Theodore Moore, New York Immigration Coalition, vice president of policy and programs, said that most of the people he spoke with outside of the arrival center were West African and Senegalese, having come to New York by way of the southern border. While the city has since found places for the people to stay, Moore said it didn’t escape his notice that most of the new arrivals had been Black and spoke languages other than Spanish and English. He said language access has also been an issue at an emergency respite center serving migrant men in Bushwick. A number of Black migrants, many of whom are also Muslim, were placed at that particular shelter, which residents and advocates have said lacked showers, enough bathrooms and has had sporadic access to air conditioning.

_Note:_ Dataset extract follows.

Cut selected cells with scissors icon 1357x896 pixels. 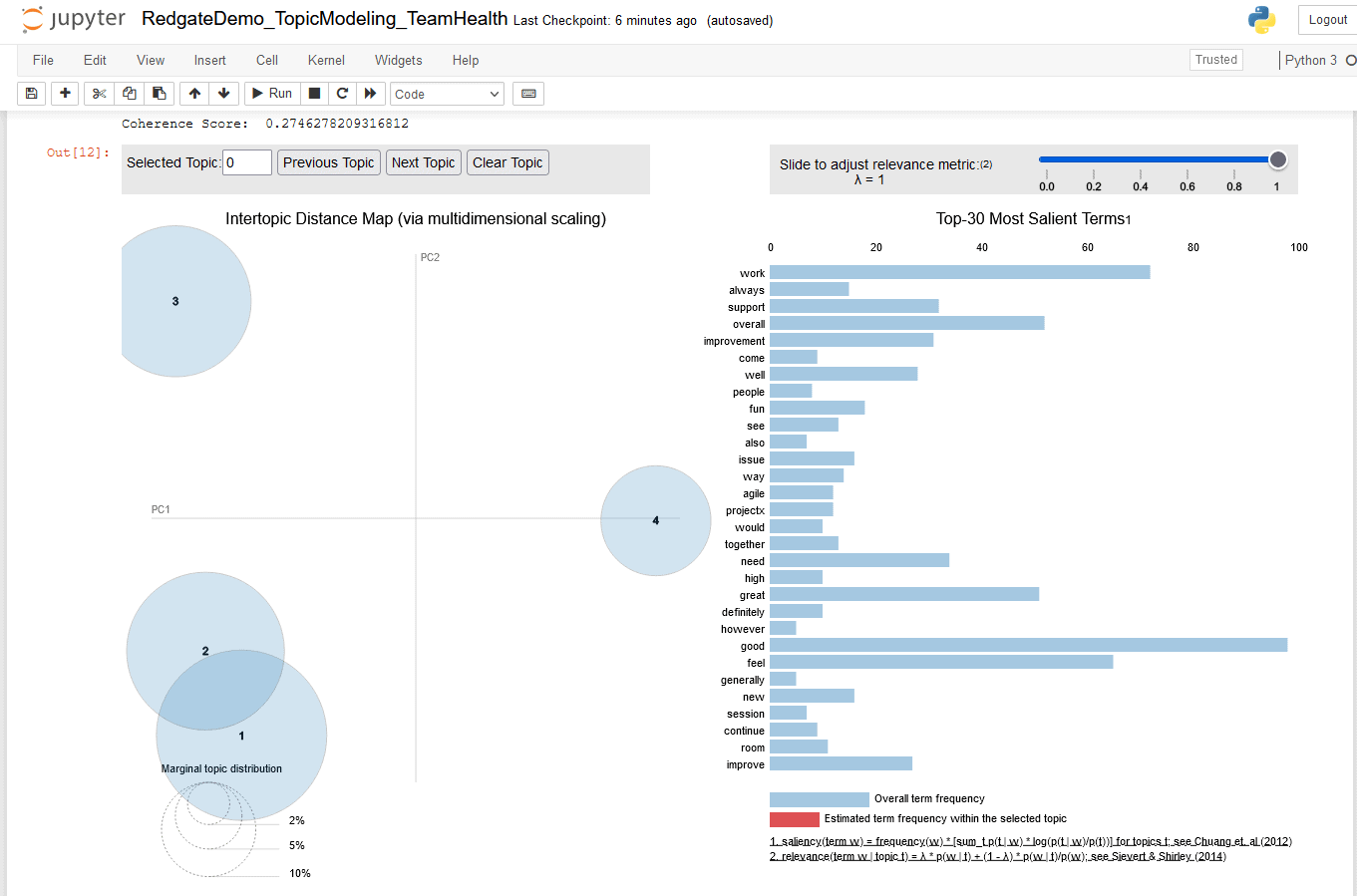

“It definitely appears that once you get away from English and Spanish, the services that the city is able to offer in a way that is prepared for those individuals drastically reduces,” he said. “There’s definitely a correlation currently between the housing problems that the city has been having with the individuals outside of the Roosevelt Hotel, the respite center in Brooklyn, and their nation of origin and the language that they speak.”
Black and African asylum-seekers often face unique, disproportionate challenges even before they arrive in New York City. Immigration advocacy groups say that Black and African migrants face higher rates of detention and deportation than other immigrant populations and are more often more likely to face higher bail amounts than others seeking asylum. There is also already a massive backlog within New York City immigration courts and advocates have voiced concerns that language barriers may exacerbate already long wait times for African migrants to have their asylum applications processed. New York City Mayor Eric Adams launched a center called the Asylum Application Help Center in June to help people file their claims, emphasizing that interpreters will be on site. The city also invested $5 million towards supporting nonprofit legal providers, including the African Services Committee.
It’s been a year since the first bus carrying migrants sent by Abbott arrived in New York City. Today, more than 57,000 new arrivals remain in the city’s care in homeless shelters, many awaiting pending asylum applications and permission to work. Much has evolved since that first bus arrived, including the city’s understanding of who exactly is coming and from where.
“I just can’t believe the Adams administration is in the middle of a global crisis,” said Anne Williams-Isom, the New York City deputy mayor for health and human services, at a briefing on Aug. 4., adding that the federal government should be at the forefront of the issue.
Adams has painted an increasingly dire picture about the city’s ability to continue sheltering asylum-seekers. Last week, he said the city’s shelter system is well past its breaking point, citing a new $12 billion cost estimate for how much the city will likely spend providing shelter and other services by 2025.
“We are past our breaking point,” Adams said in a speech on Aug. 9. “New Yorkers’ compassion may be limitless, but our resources are not.”
Correction: An earlier version of this story misidentified Theodore Moore, New York Immigration Coalition's vice president of policy and programs.